Description of the task: At the line with "The image size", start transcribing; stop after the last line of the data below. Keep it exact and leave pictures out.

Data excerpts:
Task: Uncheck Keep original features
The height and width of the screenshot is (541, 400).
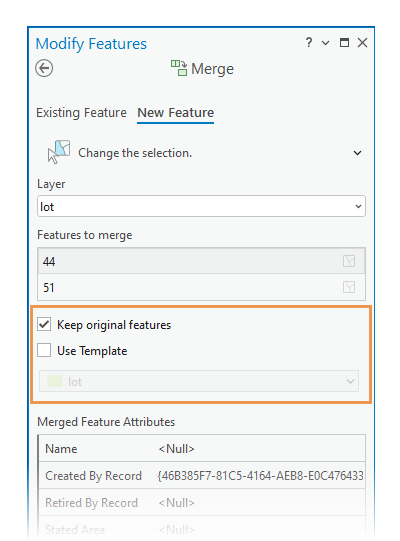Action: point(44,324)
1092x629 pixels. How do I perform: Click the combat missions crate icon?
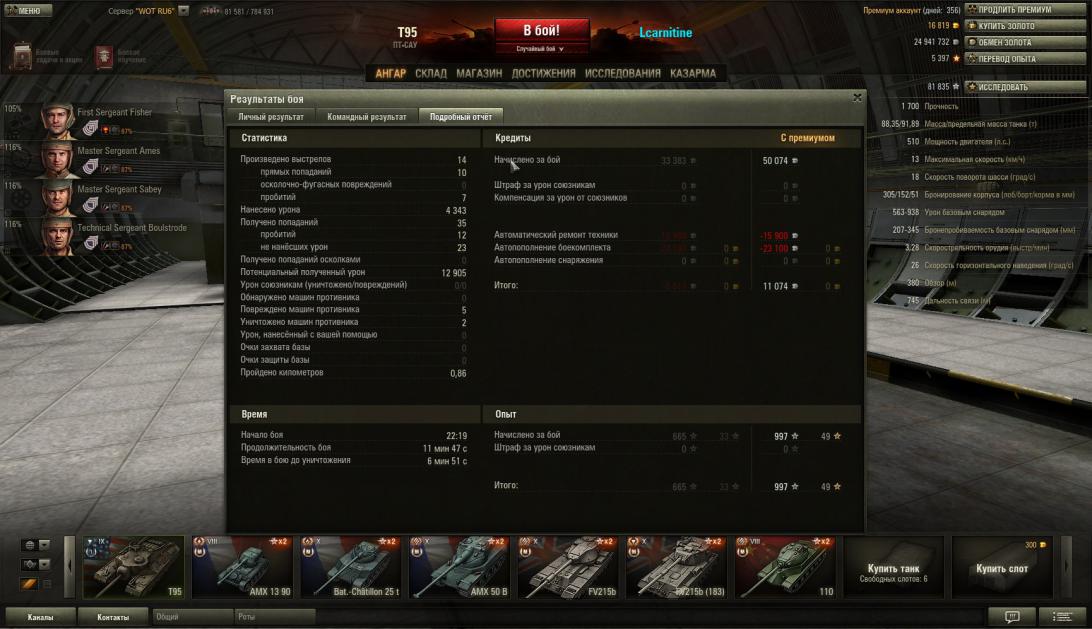pos(22,56)
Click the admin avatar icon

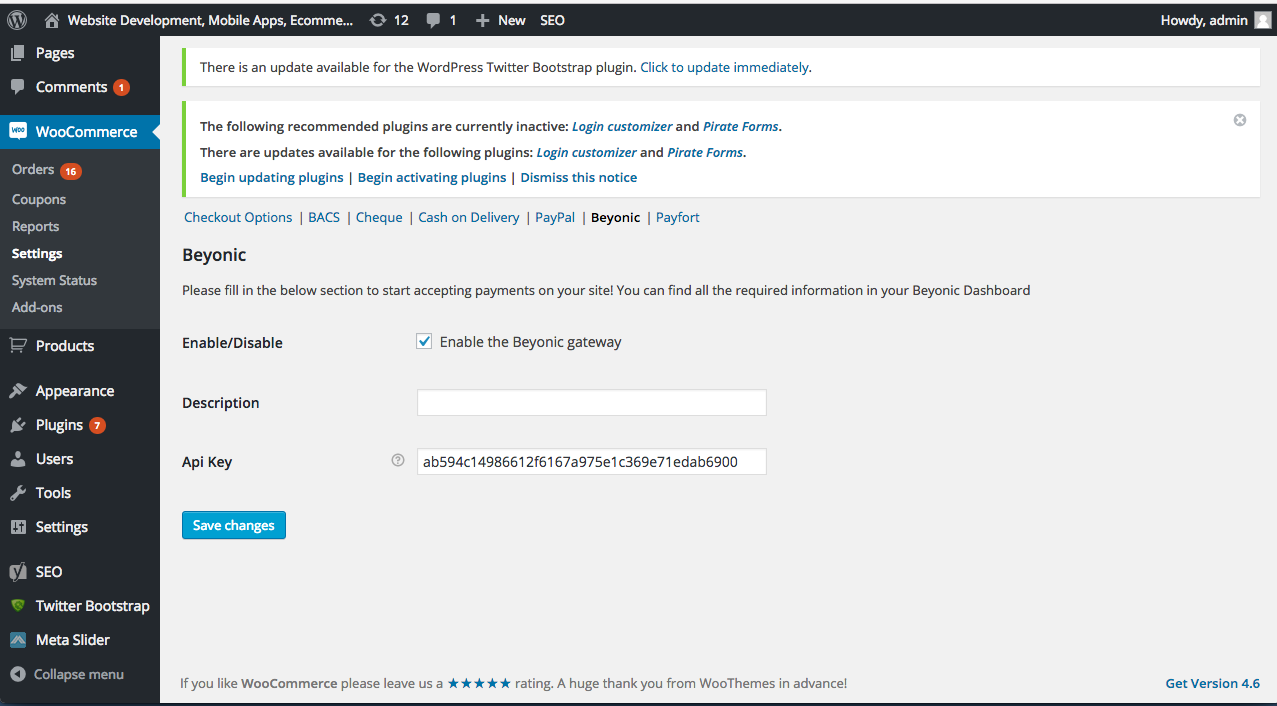pyautogui.click(x=1263, y=20)
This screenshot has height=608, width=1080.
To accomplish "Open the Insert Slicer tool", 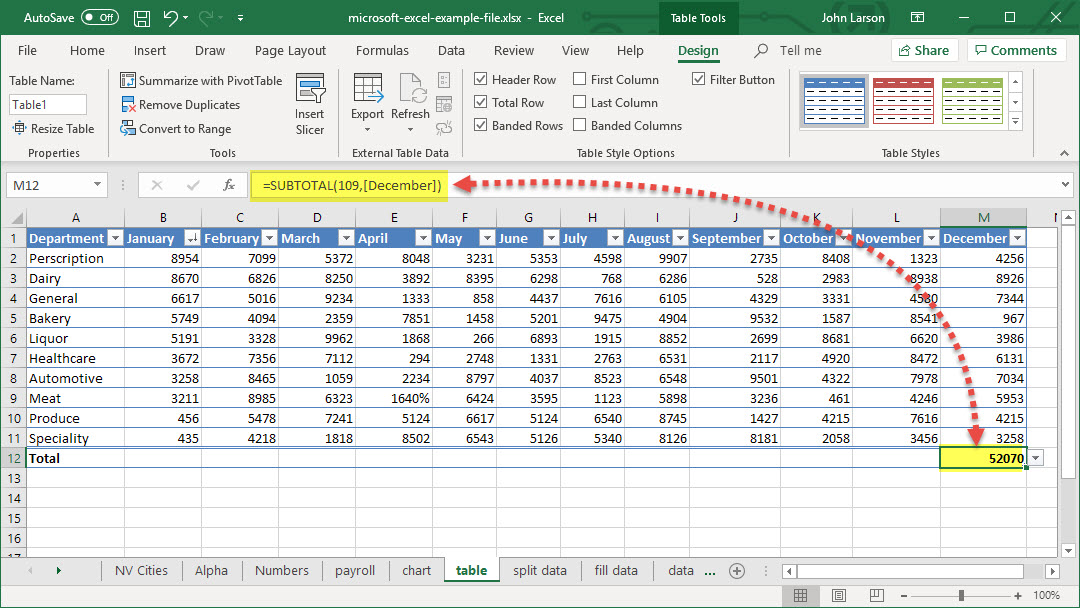I will click(310, 104).
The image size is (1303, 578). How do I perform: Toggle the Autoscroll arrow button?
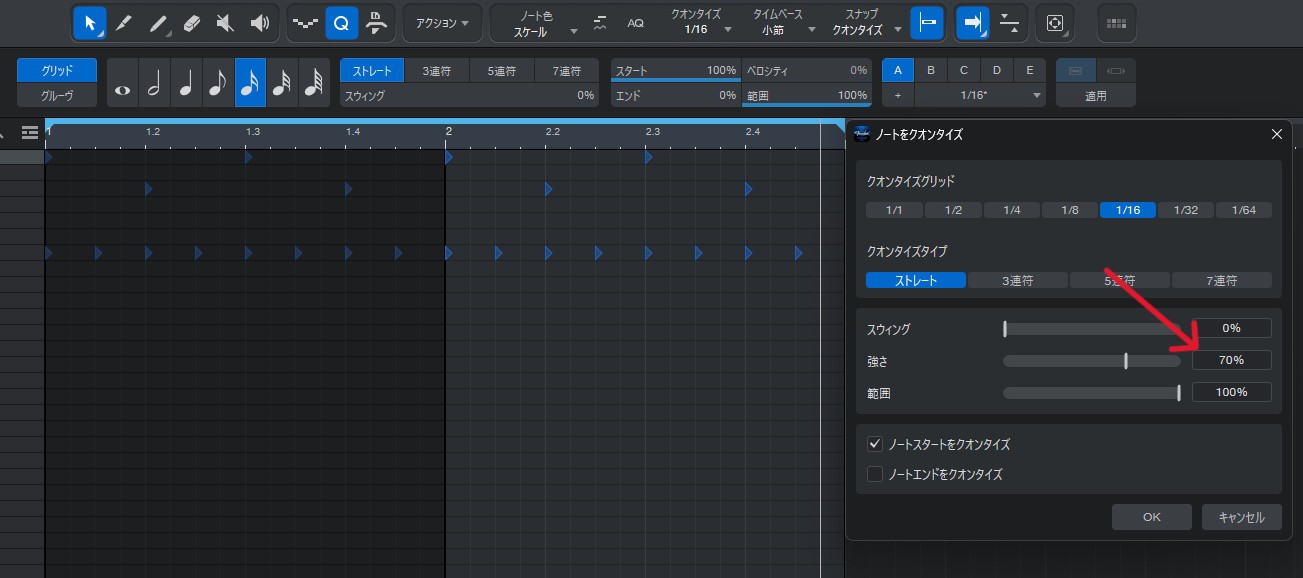click(x=972, y=23)
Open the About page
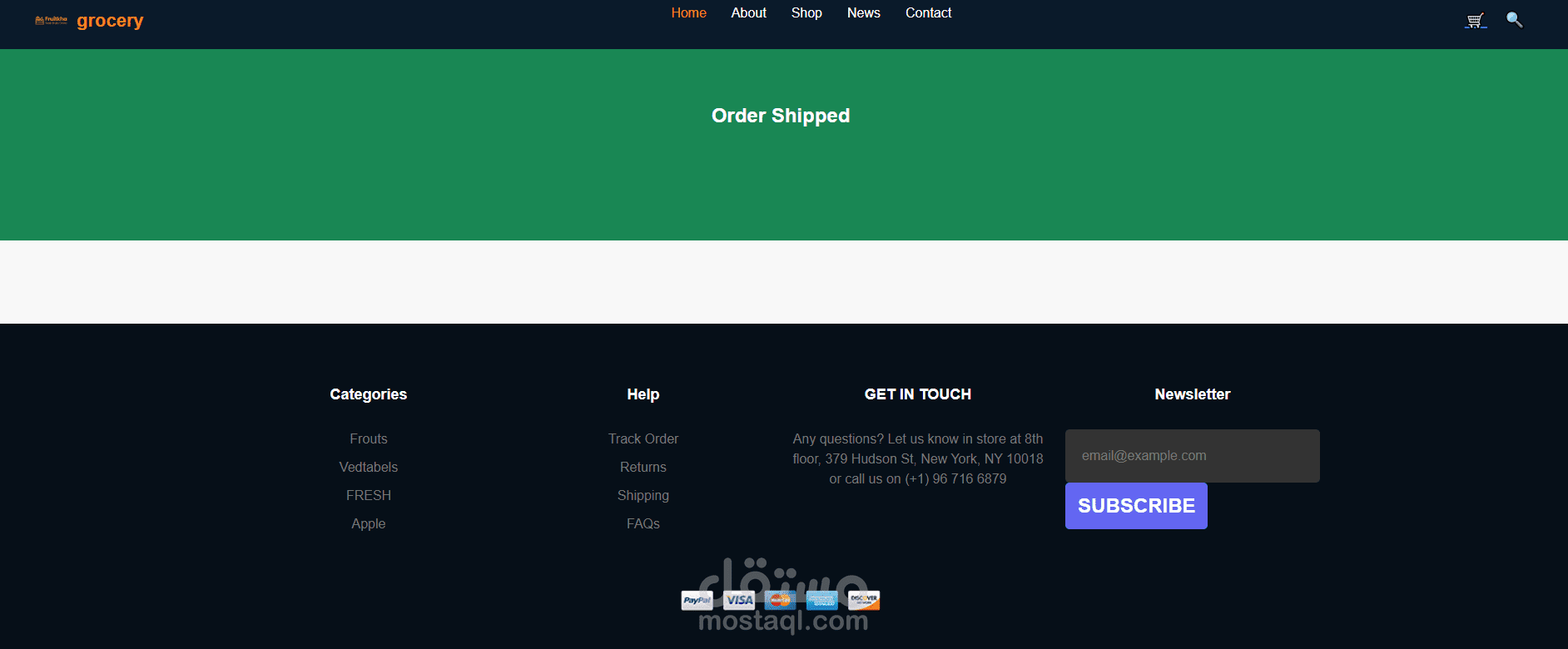 click(x=749, y=13)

Output of the task:
The image size is (1303, 578). How do I perform: Toggle the Autoscroll arrow button?
click(x=972, y=23)
Open the About page
 click(x=749, y=13)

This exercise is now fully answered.